Licking County, Case No. 11-CA-127 6
{¶20} Appellant was convicted of receiving stolen property in violation of
R.C.2913.51, which reads:
{¶21} "(A) No person shall receive, retain, or dispose of property of another
knowing or having reasonable cause to believe that the property has been obtained
through commission of a theft offense.
{¶22} "(B) It is not a defense to a charge of receiving stolen property in violation
of this section that the property was obtained by means other than through the
commission of a theft offense if the property was explicitly represented to the accused
person as being obtained through the commission of a theft offense."

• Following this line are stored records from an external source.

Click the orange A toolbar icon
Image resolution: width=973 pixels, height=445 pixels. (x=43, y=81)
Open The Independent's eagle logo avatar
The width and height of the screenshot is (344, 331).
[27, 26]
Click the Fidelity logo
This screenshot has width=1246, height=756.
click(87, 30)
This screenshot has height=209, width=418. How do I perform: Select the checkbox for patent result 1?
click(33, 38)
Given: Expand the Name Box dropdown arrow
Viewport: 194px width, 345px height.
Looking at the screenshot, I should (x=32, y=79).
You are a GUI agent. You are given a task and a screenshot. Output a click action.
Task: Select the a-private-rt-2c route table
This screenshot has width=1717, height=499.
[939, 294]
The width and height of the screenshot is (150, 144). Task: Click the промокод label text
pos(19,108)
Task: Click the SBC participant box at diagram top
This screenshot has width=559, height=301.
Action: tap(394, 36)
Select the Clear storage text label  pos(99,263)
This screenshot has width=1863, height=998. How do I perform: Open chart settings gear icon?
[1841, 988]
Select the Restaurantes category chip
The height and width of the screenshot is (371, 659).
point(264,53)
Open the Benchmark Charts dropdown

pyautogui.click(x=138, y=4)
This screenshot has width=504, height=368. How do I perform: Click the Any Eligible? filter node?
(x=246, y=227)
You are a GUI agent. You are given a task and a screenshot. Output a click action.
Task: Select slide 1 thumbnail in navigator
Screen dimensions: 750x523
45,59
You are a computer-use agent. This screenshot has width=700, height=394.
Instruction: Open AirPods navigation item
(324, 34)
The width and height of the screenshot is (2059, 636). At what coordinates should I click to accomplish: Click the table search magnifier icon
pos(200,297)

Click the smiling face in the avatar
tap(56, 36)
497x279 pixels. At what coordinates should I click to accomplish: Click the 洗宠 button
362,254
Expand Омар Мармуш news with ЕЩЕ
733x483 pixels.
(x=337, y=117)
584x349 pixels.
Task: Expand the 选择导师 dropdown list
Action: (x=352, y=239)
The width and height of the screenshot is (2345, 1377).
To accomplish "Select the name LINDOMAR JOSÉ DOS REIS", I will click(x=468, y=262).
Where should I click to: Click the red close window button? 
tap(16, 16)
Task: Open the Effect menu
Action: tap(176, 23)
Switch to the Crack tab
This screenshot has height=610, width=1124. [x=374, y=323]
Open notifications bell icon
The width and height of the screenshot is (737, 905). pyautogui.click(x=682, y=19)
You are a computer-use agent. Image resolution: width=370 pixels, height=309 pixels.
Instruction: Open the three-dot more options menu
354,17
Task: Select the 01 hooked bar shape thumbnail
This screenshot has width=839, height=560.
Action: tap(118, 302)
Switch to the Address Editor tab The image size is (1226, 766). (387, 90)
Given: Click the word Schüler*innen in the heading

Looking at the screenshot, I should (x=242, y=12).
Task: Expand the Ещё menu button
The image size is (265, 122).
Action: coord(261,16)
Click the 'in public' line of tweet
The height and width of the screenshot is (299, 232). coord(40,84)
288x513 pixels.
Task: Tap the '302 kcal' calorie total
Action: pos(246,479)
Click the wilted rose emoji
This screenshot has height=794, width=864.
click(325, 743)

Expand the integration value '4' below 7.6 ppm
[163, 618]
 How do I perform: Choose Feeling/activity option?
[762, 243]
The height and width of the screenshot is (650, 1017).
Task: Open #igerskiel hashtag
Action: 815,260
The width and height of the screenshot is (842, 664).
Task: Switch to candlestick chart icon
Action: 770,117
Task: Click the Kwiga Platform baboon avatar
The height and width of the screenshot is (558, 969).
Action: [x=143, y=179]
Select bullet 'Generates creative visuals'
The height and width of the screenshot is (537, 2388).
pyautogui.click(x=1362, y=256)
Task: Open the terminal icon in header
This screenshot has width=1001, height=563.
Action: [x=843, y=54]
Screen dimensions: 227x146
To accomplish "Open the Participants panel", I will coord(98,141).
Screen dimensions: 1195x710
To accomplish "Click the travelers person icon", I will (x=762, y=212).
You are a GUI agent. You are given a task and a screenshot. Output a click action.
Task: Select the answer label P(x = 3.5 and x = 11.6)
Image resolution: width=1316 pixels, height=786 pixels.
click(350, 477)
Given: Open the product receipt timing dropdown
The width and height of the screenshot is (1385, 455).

{¶23} R.C. 2913.71 provides,
{¶24} "Regardless of the value of the property involved and regardless of
whether the offender previously has been convicted of a theft offense, a violation of
section 2913.02 or 2913.51 of the Revised Code is a felony of the fifth degree if the
property involved is any of the following:
{¶25} "***
{¶26} "(B) A printed form for a check or other negotiable instrument, that on its
face identifies the drawer or maker for whose use it is designed or identifies the account
on which it is to be drawn, and that has not been executed by the drawer or maker or on
which the amount is blank;"
{¶27} Although the prosecution did not have to prove the check had, in fact,
been obtained by theft, it did have to prove the nature of the property was stolen
property. State v. Ray, Summit Co. No. 21233, 2003-Ohio-2159. The State does not
Licking County, Case No. 11-CA-127 7
have to offer the testimony of the actual owner, but must present some evidence the
property was stolen. Id.
{¶28} In Ray, the Ninth District held,
{¶29} "Similarly, in In re Little (Feb. 25, 1998), 9th Dist. No. 18667, this Court
addressed a case in which the appellant had been convicted of receiving stolen
property and found that the state was not required to offer testimony from the owner of a
bicycle to prove that the bicycle had been stolen. In this opinion, we noted that ' ‘[t]he
nature of the property received, retained or disposed of; i.e., that it was stolen property,
must be proven by the state. The theft offense which gave rise to the property's nature
as stolen property need not be proven.’ 'Id., quoting State v. Lyons (Mar. 6, 1985), 9th
Dist. No. 11779."
{¶30} Here, we find the evidence offered at trial was insufficient to establish the
checks used by Appellant on July 28, 2011 were stolen property. Officer King's
testimony Appellant did not provide contact information for the name on the check does
not transfer the burden of proof from the State to establish the nature of the property as
stolen. We find Appellant's conviction for receiving stolen property is both against the
manifest weight and sufficiency of the evidence.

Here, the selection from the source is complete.